Saved data entries
▬▬▬▬▬▬

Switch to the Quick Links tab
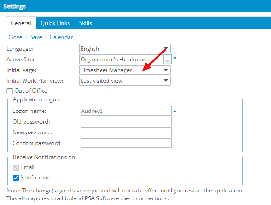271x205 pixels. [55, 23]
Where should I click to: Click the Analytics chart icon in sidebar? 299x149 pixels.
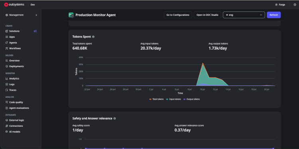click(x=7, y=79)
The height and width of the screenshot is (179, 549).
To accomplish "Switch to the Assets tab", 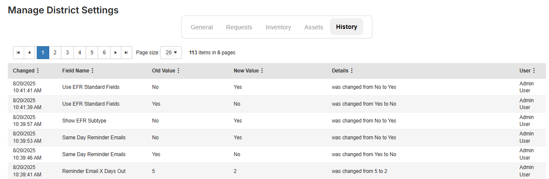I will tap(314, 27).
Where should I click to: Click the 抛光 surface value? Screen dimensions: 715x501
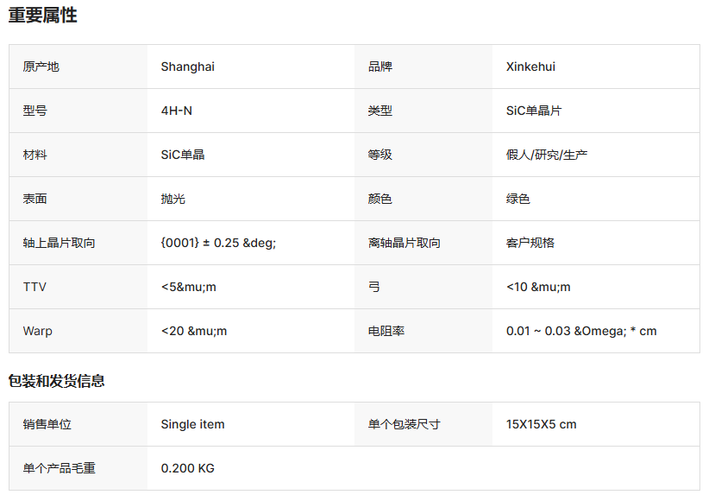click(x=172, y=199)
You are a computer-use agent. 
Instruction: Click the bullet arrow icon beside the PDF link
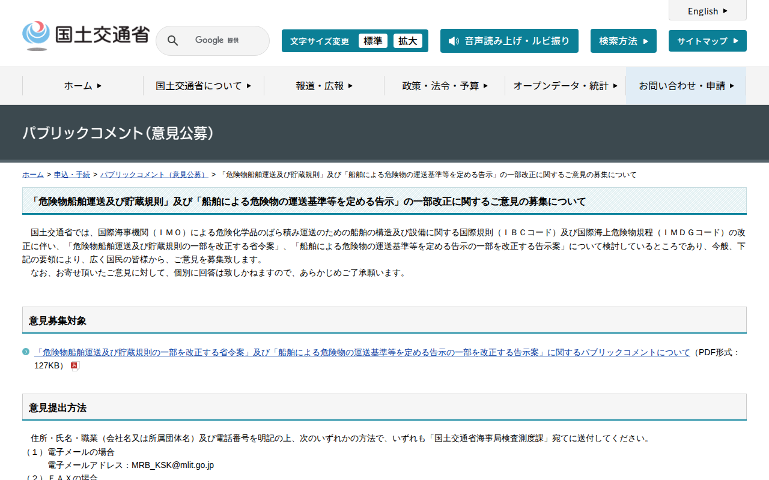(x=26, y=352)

▬▬▬▬▬▬

Skip every picture. Repeat word for word the lines from the line holding "Where should I click to: Click the 抛光" through the end of the entries above.

Where should I click to: Click the 抛光 surface value? Screen dimensions: 715x501
click(x=172, y=199)
You are a computer-use agent. 
Instruction: Click the bullet arrow icon beside the PDF link
(x=26, y=352)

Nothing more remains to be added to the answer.